Examine each line of the data, and copy the ones containing "Task".

··· Provided data

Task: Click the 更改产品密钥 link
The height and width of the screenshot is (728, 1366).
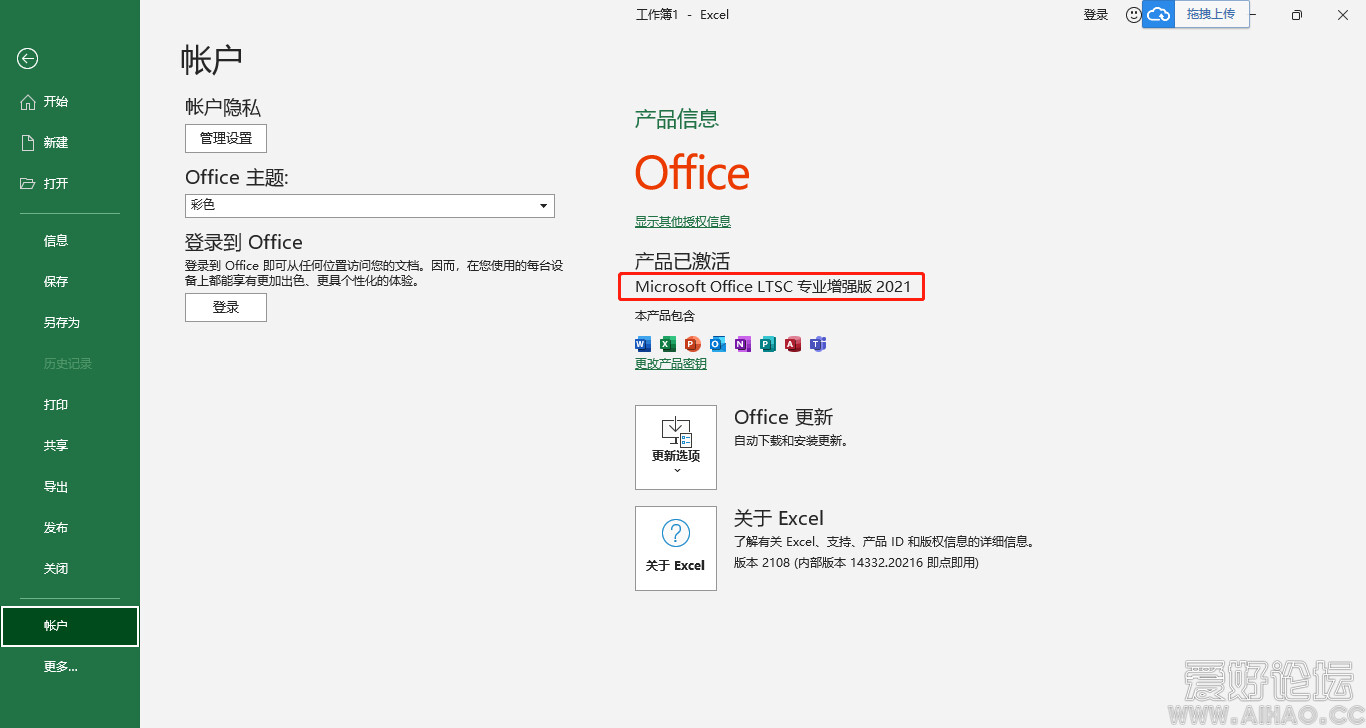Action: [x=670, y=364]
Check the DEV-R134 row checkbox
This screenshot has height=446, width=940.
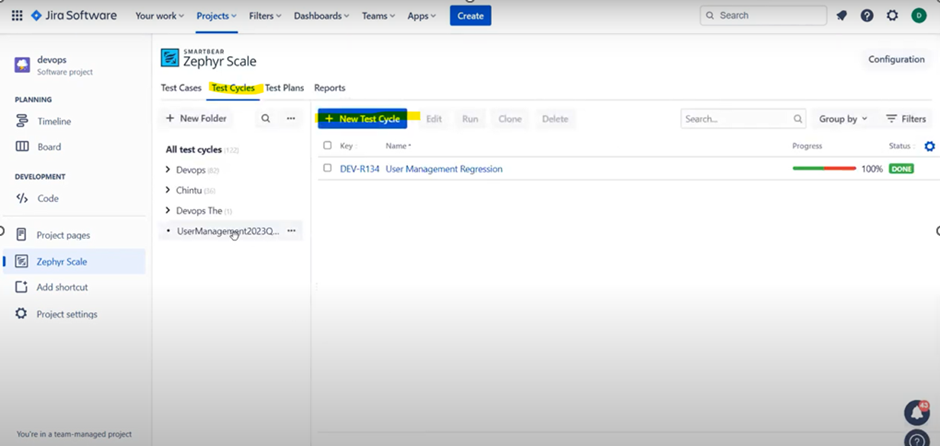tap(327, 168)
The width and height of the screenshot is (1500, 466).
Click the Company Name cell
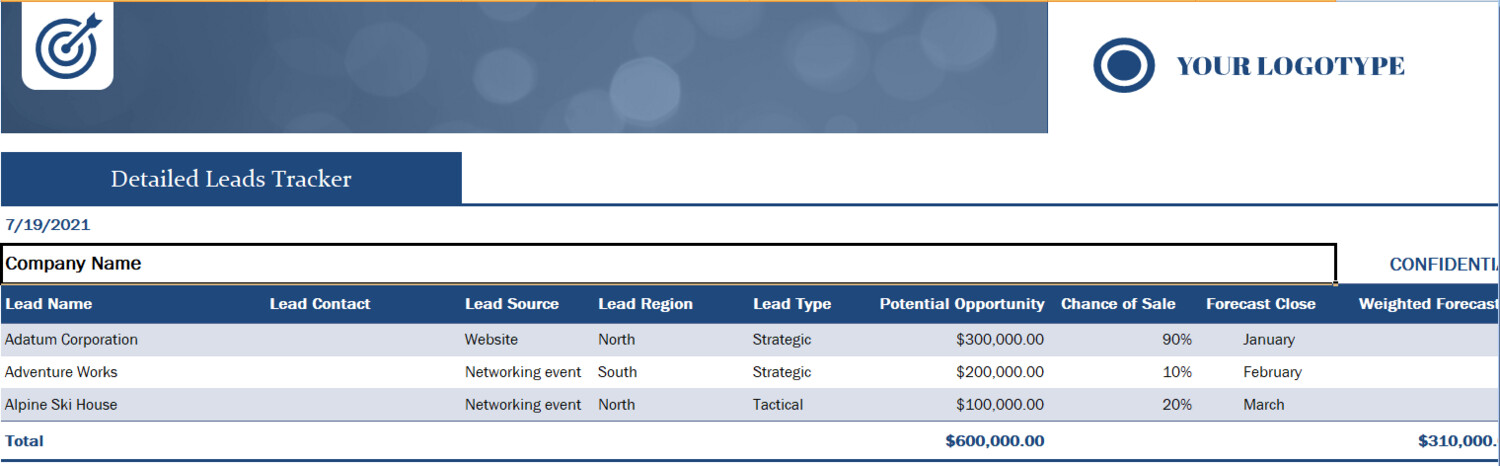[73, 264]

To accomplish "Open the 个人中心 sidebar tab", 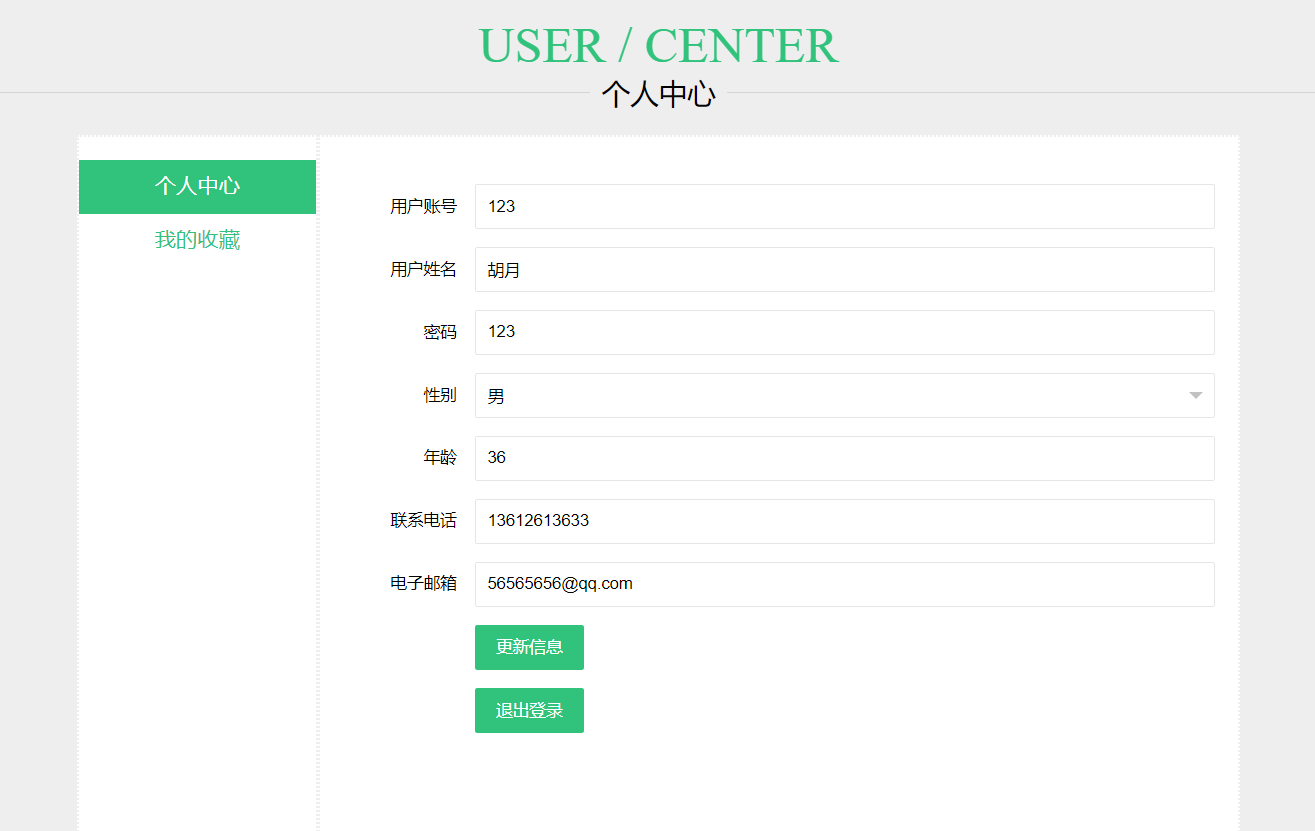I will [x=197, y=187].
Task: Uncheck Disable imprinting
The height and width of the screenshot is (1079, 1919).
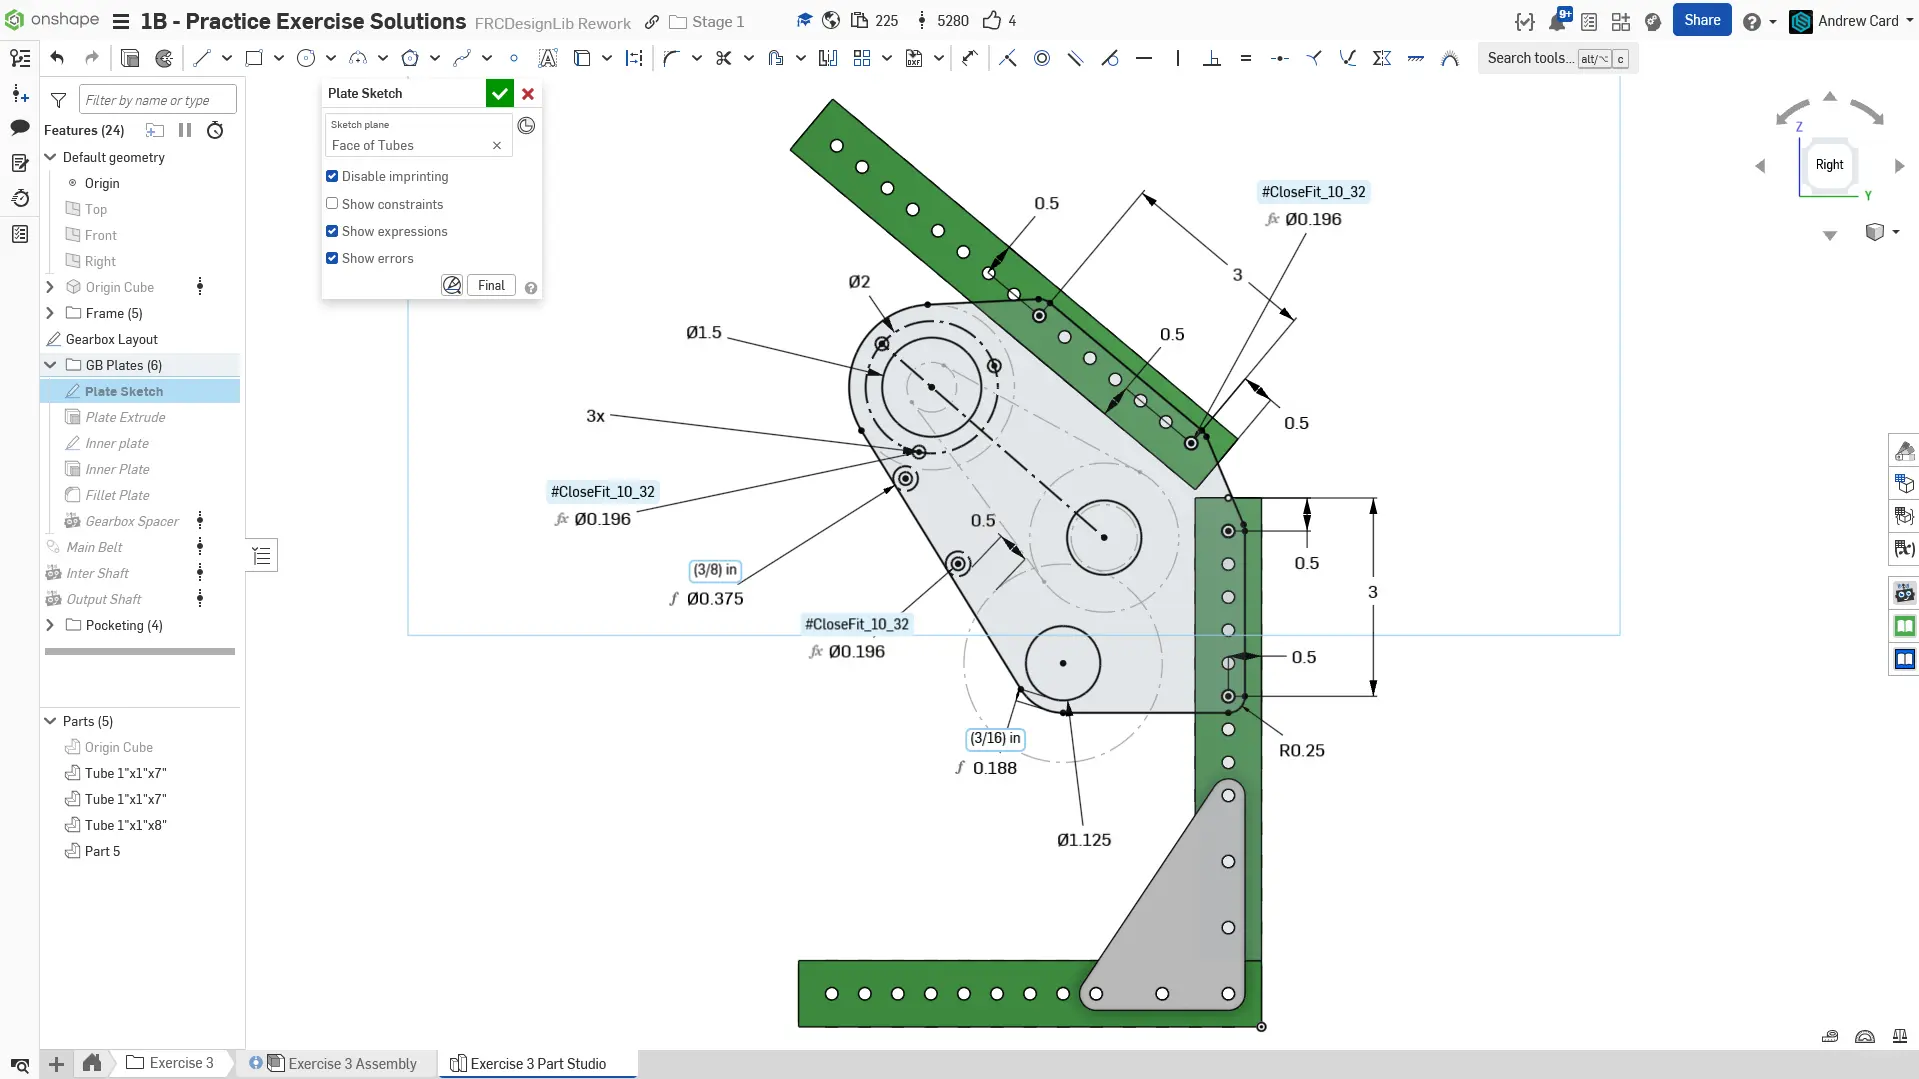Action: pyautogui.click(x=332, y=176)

······

**Exercise output**
Task: Click the 更改产品密钥 link
Task: Uncheck Disable imprinting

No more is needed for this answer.